O que é este Policy Brief?

Este Policy Brief é um documento estratégico de incidência em políticas públicas. Ele foi elaborado para traduzir em linguagem institucional, técnica e acionável os diagnósticos, demandas e propostas produzidos coletivamente ao longo do FLIIR – Festival Literário da Igualdade Racial: Entrelaçando Letras e Lutas, realizado entre 20 e 23 de novembro de 2025.

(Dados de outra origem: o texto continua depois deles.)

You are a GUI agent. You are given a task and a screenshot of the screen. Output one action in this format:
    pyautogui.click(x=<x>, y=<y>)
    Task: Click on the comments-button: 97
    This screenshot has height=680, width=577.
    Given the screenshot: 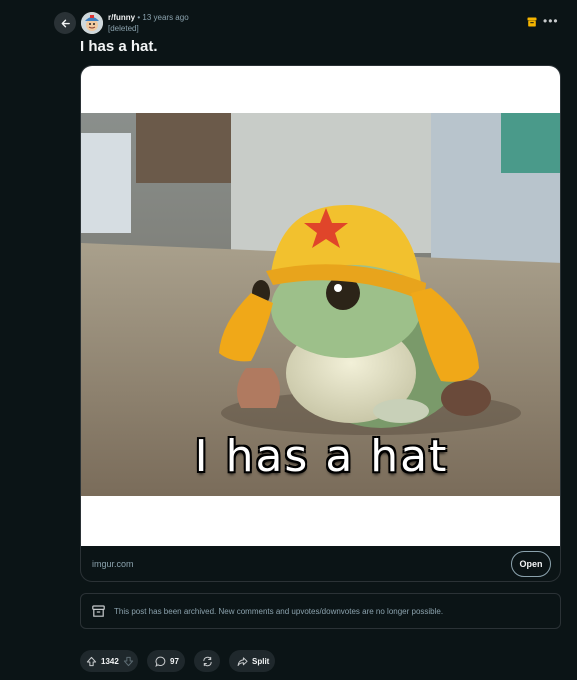 What is the action you would take?
    pyautogui.click(x=166, y=661)
    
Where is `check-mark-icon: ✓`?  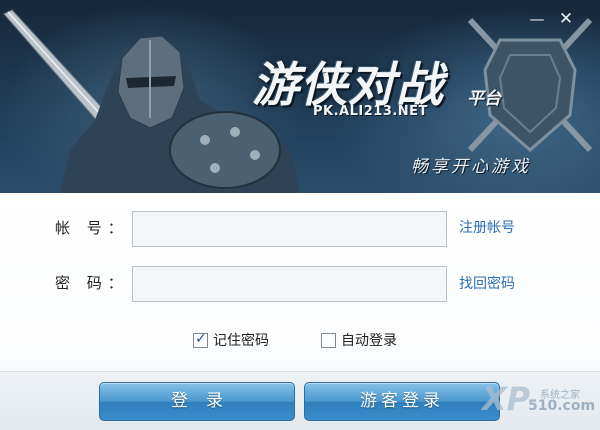 check-mark-icon: ✓ is located at coordinates (201, 338).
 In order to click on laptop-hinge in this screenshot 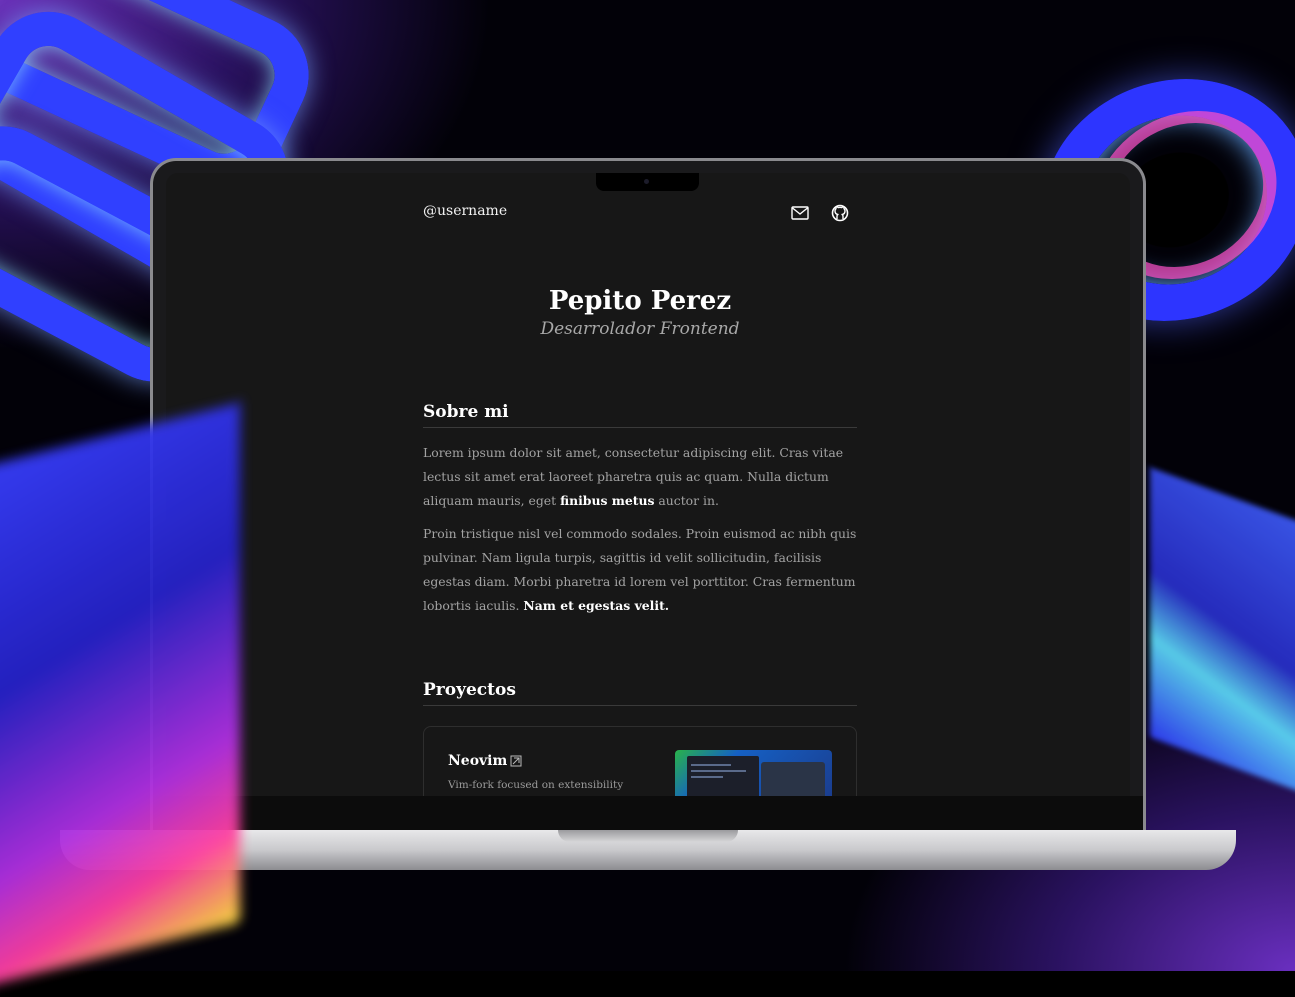, I will do `click(648, 836)`.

Diferente de um relatório acadêmico ou de um texto opinativo, um Policy Brief tem como função organizar evidências, sistematizar escutas qualificadas e orientar decisões públicas, oferecendo subsídios concretos para a formulação, o aprimoramento e a avaliação de políticas públicas. Ele se dirige especialmente a gestoras e gestores públicos, parlamentares, formuladoras(es) de políticas, instituições de Estado, mas também a movimentos sociais, redes comunitárias e organizações da sociedade civil que atuam na promoção da igualdade racial.

De onde ele vem?

Este documento nasce de um processo rigoroso de escuta, análise e sistematização, ancorado na experiência coletiva do FLIIR, festival financiado pelo Conselho Nacional de Desenvolvimento Científico e Tecnológico (CNPq), pelo Ministério da Ciência e Tecnologia e pelo Ministério da Igualdade Racial, por meio da Chamada CNPq/MIR nº 27/2024. O FLIIR foi realizado pela Pontifícia Universidade Católica de Goiás, sob organização geral da professora Thais Alves Marinho, com parcerias estratégicas da FAPEG, Associação Na Nave, da RELFET, da FLUP – Festa Literária das Periferias, além do convênio da Temporada França–Brasil, com apoio da União Europeia e do Instituto Goethe.

Ao longo de quatro dias, o festival reuniu intelectuais negras e negros, pesquisadoras(es), artistas, lideranças comunitárias, juventudes, povos tradicionais, gestoras(es) públicas(os) e movimentos sociais, constituindo um espaço de produção coletiva de conhecimento, diagnóstico territorial e formulação política. As mesas, debates, performances, batalhas de slam, homenagens e atividades artísticas não foram apenas programação cultural, mas dispositivos metodológicos de escuta e produção de dados qualitativos.

Como ele foi construído?

A base empírica deste Policy Brief é composta por 13 relatórios analíticos, produzidos a partir da transcrição integral das mesas, painéis e debates do FLIIR, financiado com verba da FAPEG (Projeto Histórias Entrelaçadas). Esses relatórios sistematizaram falas, propostas e diagnósticos apresentados por participantes de diferentes regiões do país, atuantes nos campos da literatura, educação, cultura, juventude, religiosidades, economia criativa, soberania alimentar, políticas públicas e direitos humanos.

A metodologia adotada — denominada sistematização multivídeos — reconhece que a produção de conhecimento não se limita à escrita acadêmica, incorporando a oralidade, a performance, a experiência territorial e os saberes tradicionais como fontes legítimas de análise. Esse material foi organizado por eixos temáticos e posteriormente traduzido para a linguagem da gestão pública, sem apagar sua densidade política nem sua origem comunitária.

Qual é o seu compromisso político?

Este Policy Brief parte do entendimento de que raça não é uma categoria biológica, mas uma construção histórica produzida por processos de racialização associados ao colonialismo, à escravidão e às hierarquias modernas de poder. Dialogando com perspectivas críticas da diáspora africana e amefricana, o documento desloca o foco das identidades fixas para a análise dos mecanismos que produzem desigualdades raciais, silenciamentos epistêmicos e exclusões materiais.

Ao mesmo tempo, reconhece o papel histórico dos movimentos negros na reapropriação política da categoria raça como ferramenta de luta, sem perder de vista seus limites analíticos quando tratada como essência homogênea. O documento adota, assim, uma abordagem que articula memória, território, ancestralidade, economia, educação e políticas públicas, entendendo a igualdade racial como projeto estrutural e intersetorial.

Para que ele serve?

O objetivo central deste Policy Brief é orientar a formulação de políticas públicas de igualdade racial baseadas em evidências, escuta territorial e validação social. Ele oferece subsídios concretos para instituições como o Ministério da Igualdade Racial, o Ministério da Cultura, o Ministério da Educação e governos estaduais e municipais, contribuindo para ações que articulem:

  • memória e justiça histórica;

  • educação antirracista;

  • valorização da cultura negra e periférica;

  • fortalecimento da juventude negra;

  • reconhecimento dos saberes tradicionais;

  • promoção da economia criativa e da soberania alimentar.

Este documento é, portanto, uma devolução social do FLIIR: transforma a escuta coletiva em instrumento de incidência política, reafirmando que a produção de conhecimento negro, territorial e amefricano não apenas interpreta o mundo, mas atua diretamente na sua transformação.